Thanks to strong, unified, vocal opposition from House Democrats, the final budget is less bad than the budget House Republicans passed Feb. 25. For example, the final budget rejected the Republican plan to take money away from poor students and give it to students who are not poor, and it rejected the Republican plan to redirect federal Medicaid enhancement money from health care for the neediest Virginians to non-health care programs.
However, these concessions do not make up for the fact that the final budget cuts billions of dollars from public education, health care for the poor, public safety, and aid to localities, with no serious attempt to mitigate these cuts with revenue and no serious attempt to give localities the power to mitigate these cuts in their own. Even worse, the final budget still includes a risky, $800-million scheme to divert state contributions from the state pension trust fund, which will put Virginia's triple-A bond rating at risk and threaten our ability to meet our pension obligations to teachers, fire fighters, law enforcement officers, and state and local employees.

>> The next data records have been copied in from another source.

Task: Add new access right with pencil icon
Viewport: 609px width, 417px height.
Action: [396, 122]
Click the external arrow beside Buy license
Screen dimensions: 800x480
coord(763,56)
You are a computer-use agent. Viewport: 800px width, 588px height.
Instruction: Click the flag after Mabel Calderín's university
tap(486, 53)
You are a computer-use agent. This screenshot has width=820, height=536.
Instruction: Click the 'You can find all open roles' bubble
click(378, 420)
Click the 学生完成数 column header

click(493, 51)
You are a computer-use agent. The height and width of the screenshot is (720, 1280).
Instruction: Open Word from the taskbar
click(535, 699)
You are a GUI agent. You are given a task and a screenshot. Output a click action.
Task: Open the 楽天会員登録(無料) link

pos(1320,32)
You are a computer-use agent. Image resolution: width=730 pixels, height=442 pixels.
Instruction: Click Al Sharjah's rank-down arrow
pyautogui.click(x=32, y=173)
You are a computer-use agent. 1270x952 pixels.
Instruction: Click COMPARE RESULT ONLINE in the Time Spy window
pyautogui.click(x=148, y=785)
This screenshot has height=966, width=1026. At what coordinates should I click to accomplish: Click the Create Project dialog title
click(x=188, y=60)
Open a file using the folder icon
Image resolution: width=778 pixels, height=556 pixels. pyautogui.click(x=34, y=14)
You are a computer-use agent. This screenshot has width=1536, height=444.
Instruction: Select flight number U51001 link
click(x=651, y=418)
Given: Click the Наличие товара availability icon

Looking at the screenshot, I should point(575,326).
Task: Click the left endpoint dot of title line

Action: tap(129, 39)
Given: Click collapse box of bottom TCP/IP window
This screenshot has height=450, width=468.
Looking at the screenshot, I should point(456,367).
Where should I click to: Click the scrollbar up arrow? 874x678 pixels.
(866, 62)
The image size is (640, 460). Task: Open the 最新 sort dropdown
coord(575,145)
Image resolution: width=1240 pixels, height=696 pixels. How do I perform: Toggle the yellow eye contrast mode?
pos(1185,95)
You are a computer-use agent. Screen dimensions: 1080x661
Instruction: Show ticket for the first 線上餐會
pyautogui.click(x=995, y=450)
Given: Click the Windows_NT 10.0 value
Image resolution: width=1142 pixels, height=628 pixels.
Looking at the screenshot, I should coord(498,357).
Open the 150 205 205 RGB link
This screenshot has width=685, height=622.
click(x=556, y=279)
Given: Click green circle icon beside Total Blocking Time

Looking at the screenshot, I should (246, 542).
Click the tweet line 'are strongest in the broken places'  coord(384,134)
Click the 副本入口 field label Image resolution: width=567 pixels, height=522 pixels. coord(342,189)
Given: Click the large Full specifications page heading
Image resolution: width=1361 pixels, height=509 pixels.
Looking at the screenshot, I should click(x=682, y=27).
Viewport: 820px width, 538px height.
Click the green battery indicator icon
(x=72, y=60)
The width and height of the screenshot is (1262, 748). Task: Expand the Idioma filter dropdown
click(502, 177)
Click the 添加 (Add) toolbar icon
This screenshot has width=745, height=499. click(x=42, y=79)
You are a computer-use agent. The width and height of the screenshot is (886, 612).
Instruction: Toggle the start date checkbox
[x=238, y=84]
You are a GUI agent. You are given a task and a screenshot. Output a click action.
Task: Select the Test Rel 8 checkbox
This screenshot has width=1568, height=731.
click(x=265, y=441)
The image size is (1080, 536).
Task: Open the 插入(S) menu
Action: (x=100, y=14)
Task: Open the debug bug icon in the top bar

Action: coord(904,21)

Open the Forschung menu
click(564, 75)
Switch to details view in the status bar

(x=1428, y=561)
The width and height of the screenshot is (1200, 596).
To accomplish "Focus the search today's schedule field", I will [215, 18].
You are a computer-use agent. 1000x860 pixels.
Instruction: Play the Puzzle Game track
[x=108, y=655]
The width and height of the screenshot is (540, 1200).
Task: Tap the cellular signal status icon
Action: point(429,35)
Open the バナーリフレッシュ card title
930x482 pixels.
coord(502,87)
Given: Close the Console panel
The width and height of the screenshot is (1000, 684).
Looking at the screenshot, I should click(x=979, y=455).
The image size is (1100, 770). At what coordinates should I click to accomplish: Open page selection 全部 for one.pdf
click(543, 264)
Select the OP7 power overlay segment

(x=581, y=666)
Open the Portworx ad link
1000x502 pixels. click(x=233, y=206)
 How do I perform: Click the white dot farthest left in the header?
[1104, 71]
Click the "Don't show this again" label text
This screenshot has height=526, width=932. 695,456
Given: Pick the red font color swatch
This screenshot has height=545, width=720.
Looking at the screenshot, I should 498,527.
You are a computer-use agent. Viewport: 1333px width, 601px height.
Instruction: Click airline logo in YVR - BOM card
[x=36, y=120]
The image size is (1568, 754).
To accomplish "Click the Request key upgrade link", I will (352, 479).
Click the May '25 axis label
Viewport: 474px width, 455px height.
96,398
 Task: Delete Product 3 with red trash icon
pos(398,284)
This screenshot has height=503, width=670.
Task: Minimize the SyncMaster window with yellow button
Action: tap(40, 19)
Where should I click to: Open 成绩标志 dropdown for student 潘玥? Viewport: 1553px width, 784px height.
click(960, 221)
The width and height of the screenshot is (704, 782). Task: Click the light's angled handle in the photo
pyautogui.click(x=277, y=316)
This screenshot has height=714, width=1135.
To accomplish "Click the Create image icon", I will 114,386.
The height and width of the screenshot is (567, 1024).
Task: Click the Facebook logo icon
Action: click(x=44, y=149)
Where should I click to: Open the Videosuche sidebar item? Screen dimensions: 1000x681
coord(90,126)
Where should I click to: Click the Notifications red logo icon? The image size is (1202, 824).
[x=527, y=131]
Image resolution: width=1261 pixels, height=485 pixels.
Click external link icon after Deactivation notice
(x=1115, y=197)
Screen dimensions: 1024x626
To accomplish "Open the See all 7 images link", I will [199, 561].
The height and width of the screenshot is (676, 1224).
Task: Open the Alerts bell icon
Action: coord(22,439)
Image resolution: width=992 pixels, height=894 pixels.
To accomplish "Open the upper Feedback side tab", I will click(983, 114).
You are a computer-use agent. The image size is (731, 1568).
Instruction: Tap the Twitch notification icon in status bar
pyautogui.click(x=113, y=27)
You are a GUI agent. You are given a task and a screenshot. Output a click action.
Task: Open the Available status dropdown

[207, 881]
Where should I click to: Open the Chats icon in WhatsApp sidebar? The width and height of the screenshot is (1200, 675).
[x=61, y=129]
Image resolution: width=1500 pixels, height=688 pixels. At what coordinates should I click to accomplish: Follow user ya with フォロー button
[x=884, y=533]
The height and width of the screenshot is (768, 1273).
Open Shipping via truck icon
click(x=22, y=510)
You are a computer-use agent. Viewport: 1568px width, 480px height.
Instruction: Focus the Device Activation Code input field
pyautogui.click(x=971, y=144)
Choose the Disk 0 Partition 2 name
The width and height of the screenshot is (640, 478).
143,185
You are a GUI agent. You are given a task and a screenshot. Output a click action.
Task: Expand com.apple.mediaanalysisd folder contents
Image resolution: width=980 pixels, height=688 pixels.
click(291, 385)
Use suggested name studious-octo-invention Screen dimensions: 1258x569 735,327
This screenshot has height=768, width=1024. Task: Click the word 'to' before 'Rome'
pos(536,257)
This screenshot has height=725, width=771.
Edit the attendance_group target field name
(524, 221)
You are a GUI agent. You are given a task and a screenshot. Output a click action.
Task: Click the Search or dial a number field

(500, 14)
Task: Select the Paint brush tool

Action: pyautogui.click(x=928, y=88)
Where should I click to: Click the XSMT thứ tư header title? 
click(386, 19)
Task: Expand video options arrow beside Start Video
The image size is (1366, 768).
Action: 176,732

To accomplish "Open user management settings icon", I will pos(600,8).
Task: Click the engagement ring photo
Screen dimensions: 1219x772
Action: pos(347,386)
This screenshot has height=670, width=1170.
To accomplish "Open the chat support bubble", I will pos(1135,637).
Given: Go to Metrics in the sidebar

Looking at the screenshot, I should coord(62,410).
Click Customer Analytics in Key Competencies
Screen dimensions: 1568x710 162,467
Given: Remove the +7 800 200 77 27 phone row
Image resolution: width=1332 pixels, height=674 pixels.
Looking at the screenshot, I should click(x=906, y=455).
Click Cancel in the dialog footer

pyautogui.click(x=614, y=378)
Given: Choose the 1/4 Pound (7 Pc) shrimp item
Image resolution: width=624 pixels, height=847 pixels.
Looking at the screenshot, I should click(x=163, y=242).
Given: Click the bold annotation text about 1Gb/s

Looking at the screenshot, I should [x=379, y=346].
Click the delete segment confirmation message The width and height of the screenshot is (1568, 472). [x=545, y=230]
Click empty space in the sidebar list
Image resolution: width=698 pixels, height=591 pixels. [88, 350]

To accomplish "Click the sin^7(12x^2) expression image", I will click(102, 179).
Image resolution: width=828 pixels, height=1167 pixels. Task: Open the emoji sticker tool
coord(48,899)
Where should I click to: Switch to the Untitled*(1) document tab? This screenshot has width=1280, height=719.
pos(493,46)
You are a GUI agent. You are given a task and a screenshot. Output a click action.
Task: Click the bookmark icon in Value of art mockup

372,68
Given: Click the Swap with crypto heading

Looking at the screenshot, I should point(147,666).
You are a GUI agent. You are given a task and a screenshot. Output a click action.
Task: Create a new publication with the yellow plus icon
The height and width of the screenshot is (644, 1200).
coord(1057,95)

UPDATE: And thank you Scott Surovell!
My grandfather always taught me that you either pay less for things now or you pay more for them later. I do not believe these budget "cuts" are cuts. They are simply reductions in funding on going responsibilities that are now being pushed onto the poor, the uneducated, to middle class families and local government who now have to make the tough decisions.
Educating our children, caring for the poor, and keeping our public safe are a core responsibilities of state government. This Budget does not do that. It balances our budgets on the backs of the poor, the sick, the disabled, college students and their families, and the criminal justice system.
And we haven't done a single thing to resolve this state's transportation crisis.
UPDATE #2: See the Washington Post and WTVR for more on the state budget passage. The vote in the Senate was 34-6, and in the House 73-23. According to Anita Kumar and Rosalind Helderman, "The breakthrough on the budget came when Senate negotiators agreed to eliminate 60 percent of fees that they had proposed to preserve some programs." The result of which, of course, was to harm more vulnerable Virginians. Heckuva job.